11. Houston, mamy przejebane.

1.5K 101 85
                                    

pilar








– Mamo, ale ty nic nie rozumiesz! - jęknęłam, uderzając się otwartą dłonią w sam środek czoła. – Tu wcale nie chodzi o to, że muszę się nim zajmować! Ona po prostu bezczelnie wysypała mi go pod domem i...

– Pilar, to twój siostrzeniec - poważny ton mojej matki po drugiej stronie słuchawki zagłuszała głośna muzyka i dziesiątki innych głosów. – Powinnaś brać udział w jego wychowaniu. Dobrze wiesz, jakie relacje Alba ma z jego oj...

– Gówno mnie obchodzi to, że Luis siedzi teraz gdzieś w Kolumbii ze swoimi trzema żonami - warknęłam, napotykając po drodze rozbawione spojrzenie Siry. – To ja podcieram dupę ich dziecku, kiedy twoja szanowna córeczka...

– Och, cały ojciec - cmoknęła moja rodzicielka – On też próbował uciec od odpowiedzialności.

Sira zdążyła się już posikać ze śmiechu co najmniej dwa razy, przysłuchując się mojej rozmowie z rodzicielką w trybie głośnomówiącym. Ocierając z policzka pojedynczą łezkę, teatralnie złapała się za brzuch, piszcząc jak zapowietrzony czajnik.

– Mamo, co ty w ogóle pieprzysz? To nie moje dziecko - powiedziałam raz jeszcze, najwolniej jak tylko potrafiłam, żeby dotarło to do głowy Catariny Rosario. Niestety jej mózg już dawno uległ spaleniu na solarium, toteż wcale nie liczyłam na jakiekolwiek efekty.

Nie wiedziałam w ogóle z jakiego powodu do niej zadzwoniłam, bo jeśli potrzebowałabym pocieszenia, raczej zatelefonowałabym do ojca. Być może liczyłam na to, że po tym, jak przez bite piętnaście minut płakałam jej do ucha, że jej rozwydrzony wnuk prawie odgryzł mi palca, zmięknie i opierdoli Albę od stóp do głów. Tak się jednak nie stało, a ja musiałam wysłuchiwać kazania o tym, że nie angażuję się w życie rodziny, uciekam od obowiązku i w ogóle mam pocałować się w dupę, bo po rozwodzie stanęłam po stronie taty. To ostatnie oczywiście dopowiedziałam sobie sama w myślach, ale taki mniej więcej był sens jej wypowiedzi.
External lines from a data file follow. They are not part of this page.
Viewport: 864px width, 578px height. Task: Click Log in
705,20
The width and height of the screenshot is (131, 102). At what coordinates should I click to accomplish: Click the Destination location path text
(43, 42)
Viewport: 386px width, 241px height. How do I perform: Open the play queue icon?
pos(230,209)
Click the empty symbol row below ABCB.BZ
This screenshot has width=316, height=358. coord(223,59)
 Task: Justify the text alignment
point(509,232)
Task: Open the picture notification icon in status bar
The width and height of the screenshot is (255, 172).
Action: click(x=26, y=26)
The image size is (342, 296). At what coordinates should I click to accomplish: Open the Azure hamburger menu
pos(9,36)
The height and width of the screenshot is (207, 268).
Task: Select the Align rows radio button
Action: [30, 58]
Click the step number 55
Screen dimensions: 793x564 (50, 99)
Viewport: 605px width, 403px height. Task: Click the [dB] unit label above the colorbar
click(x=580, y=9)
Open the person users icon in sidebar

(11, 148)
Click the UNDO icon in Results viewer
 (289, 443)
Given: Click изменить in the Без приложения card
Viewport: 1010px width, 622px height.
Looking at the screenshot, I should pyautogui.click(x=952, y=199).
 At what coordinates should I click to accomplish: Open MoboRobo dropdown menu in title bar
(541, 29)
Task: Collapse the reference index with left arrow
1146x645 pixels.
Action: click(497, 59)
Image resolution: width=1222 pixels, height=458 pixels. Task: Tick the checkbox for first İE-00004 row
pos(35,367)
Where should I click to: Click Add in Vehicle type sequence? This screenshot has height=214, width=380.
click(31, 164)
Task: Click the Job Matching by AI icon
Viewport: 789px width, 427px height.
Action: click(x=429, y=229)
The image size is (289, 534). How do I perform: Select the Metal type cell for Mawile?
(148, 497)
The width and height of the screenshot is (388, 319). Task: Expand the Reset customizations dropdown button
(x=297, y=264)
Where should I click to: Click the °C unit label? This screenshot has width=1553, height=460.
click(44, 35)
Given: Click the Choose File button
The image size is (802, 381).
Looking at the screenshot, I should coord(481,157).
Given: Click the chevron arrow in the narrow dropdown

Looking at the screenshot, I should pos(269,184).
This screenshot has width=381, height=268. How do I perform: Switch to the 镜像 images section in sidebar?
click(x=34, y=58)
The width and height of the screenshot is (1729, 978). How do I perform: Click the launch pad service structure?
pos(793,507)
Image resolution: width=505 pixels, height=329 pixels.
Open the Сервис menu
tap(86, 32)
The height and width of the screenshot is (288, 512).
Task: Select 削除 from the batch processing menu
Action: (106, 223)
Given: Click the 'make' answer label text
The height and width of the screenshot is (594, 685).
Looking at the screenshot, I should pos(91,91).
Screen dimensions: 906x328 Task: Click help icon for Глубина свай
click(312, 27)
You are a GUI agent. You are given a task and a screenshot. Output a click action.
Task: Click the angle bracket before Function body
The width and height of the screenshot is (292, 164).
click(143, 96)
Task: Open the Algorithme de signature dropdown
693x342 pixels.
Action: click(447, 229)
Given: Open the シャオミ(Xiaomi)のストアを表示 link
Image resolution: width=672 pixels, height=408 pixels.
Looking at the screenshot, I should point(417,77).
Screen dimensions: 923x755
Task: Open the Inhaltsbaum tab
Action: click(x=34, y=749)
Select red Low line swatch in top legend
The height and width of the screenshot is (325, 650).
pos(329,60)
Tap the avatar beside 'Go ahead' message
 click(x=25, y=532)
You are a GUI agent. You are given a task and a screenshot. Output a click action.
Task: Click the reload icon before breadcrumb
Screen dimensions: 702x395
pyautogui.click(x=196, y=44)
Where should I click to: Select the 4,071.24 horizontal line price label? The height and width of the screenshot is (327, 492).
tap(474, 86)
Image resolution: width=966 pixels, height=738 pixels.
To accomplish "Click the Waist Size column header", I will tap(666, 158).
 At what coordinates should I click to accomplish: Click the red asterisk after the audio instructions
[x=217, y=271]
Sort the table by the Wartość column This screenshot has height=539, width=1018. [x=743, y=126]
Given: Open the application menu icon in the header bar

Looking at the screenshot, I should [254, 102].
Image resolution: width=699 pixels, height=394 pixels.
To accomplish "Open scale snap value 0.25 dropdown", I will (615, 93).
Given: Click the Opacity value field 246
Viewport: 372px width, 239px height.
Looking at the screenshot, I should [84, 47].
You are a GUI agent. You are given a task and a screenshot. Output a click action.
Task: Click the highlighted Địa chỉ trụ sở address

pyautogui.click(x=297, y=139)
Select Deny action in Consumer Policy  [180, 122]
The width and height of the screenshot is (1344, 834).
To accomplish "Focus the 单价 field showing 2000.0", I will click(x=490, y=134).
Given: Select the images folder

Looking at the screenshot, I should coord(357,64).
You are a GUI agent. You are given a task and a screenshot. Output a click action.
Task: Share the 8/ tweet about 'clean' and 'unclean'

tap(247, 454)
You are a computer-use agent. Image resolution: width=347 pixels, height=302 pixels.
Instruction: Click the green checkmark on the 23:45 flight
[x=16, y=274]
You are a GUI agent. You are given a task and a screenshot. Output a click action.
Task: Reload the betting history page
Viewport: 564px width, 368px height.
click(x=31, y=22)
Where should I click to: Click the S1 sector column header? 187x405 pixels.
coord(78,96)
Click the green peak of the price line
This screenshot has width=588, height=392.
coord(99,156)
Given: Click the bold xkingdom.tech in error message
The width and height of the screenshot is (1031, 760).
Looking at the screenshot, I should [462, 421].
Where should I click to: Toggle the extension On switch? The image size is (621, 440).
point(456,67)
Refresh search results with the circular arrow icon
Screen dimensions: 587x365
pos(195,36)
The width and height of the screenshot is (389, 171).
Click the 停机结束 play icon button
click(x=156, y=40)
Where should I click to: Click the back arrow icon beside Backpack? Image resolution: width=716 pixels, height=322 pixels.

Raczej nigdy nie byłyśmy typem relacji matka-córka, w której obie strony regularnie wiszą ze sobą na telefonie po kilka godzin, zdając sobie relację z ostatnich dni, plotkując o swoich mężczyznach czy chwaląc się nowym kolorem na paznokciach. Moja mama była prawdziwym lekkoduchem i naprawdę nie mam pojęcia jakim cudem nadal żyję po tym, jak kilkukrotnie zgubiła mnie w galerii handlowej, bo akurat zagadała się ze swoją przyjaciółką. Powiedziałabym, że miała więcej wspólnego z Albą, ale po tym, jak wylądowałam z Santiago na komisariacie, zapomniałam zapakować go do auta i wywołałam awanturę na Camp Nou, chyba to ja powinnam aspirować na miano jej ulubionej córeczki.

– Mamo, gdzie ty w ogóle jesteś? - zmarszczyłam brwi, słysząc jakąś latynoską piosenkę w tle i rozbawiony głos mężczyzny wołający ją po imieniu.

– Jak to gdzie? Na Karaibach - odparła, jakby było to najbardziej oczywistą rzeczą na świecie. Wyglądało na to, że to właśnie ja byłam największym przegrywem w swojej rodzinie, niańcząc tego diabelskiego bachora, podczas gdy wszyscy inni świetnie bawili się na swoich rajskich wakacjach.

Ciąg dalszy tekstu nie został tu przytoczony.